Reload the naive predictions

Shows how to make use of the data produced from the scripted script naive.py.



In [2]:

    
%matplotlib inline
import matplotlib.pyplot as plt
import open_cp.scripted
import open_cp.scripted.analysis as analysis



In [3]:

    
loaded = open_cp.scripted.Loader("stscan_preds.pic.xz")



In [4]:

    
loaded.timed_points.time_range









    Out[4]:





(numpy.datetime64('2016-01-02T13:00:00.000'),
 numpy.datetime64('2017-08-09T09:00:00.000'))



In [5]:

    
fig, axes = plt.subplots(ncols=2, figsize=(16,7))
analysis.plot_data_scatter(loaded, axes[0])
analysis.plot_data_grid(loaded, axes[1])



In [6]:

    
next(iter(loaded))









    Out[6]:





LoadedPrediction(predictor_class=STScanProvider(r=500, time=21 days, 0:00:00, max=False), time=datetime.datetime(2016, 10, 1, 0, 0), prediction=GridPredictionArray(offset=(355500,564600), size=150x150, risk intensity size=70x80))



In [7]:

    
times = [x[1] for x in loaded]
preds = [x[2] for x in loaded]



In [8]:

    
fig, axes = plt.subplots(ncols=2, figsize=(16,7))
for ax, i in zip(axes, [0, 60]):
    analysis.plot_prediction(loaded, preds[i], ax)
    ax.set_title(times[i])

Fit binomial model instead

Use a beta prior



In [9]:

    
betas = analysis.hit_counts_to_beta("stscan_counts.csv")



In [10]:

    
fig, ax = plt.subplots(figsize=(12,8))
analysis.plot_betas(betas, ax)



In [11]:

    
fig, ax = plt.subplots(figsize=(12,8))
analysis.plot_betas(betas, ax, range(1,21))

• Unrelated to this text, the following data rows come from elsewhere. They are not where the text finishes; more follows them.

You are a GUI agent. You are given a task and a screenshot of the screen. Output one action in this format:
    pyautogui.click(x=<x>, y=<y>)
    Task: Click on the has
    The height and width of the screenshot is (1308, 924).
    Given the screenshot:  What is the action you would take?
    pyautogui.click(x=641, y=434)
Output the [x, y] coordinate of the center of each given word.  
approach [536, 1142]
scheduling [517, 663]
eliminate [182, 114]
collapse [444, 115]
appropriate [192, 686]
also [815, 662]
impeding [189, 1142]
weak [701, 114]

What does this difference actually mean??

Suppose we pick 5% coverage. There is a big gap between the curves there.



In [14]:

    
import collections, statistics, datetime
tps = loaded.timed_points.bin_timestamps(datetime.datetime(2016,1,1), datetime.timedelta(days=1))
c = collections.Counter(tps.timestamps)
statistics.mean(c.values())









    Out[14]:





5.298275862068966

So we have about 5 crime events a day, on average.



In [16]:

    
import scipy.special
import numpy as np

def BetaBinom(alpha,beta,n,k):
    """http://www.channelgrubb.com/blog/2015/2/27/beta-binomial-in-python"""
    part_1 = scipy.special.comb(n,k)
    part_2 = scipy.special.betaln(k+alpha,n-k+beta)
    part_3 = scipy.special.betaln(alpha,beta)
    
    result = (np.log(part_1) + part_2)- part_3
    
    return np.exp(result)

fig, axes = plt.subplots(ncols=len(betas), figsize=(16,5))

n = 5
for ax, key in zip(axes, betas):
    beta = betas[key][5]
    p = [BetaBinom(*beta.args,n,k) for k in range(0,n+1)]
    ax.bar(np.arange(n+1), p)
    ax.set(xlabel="Number of crimes captured", ylabel="Probability")
    ax.set_title("{}; {} total events.".format(key, n))

These plots show the probability of capturing $x$ events out of the 5 total events. This sort of puts the difference in perspective-- it's pretty small!



In [ ]: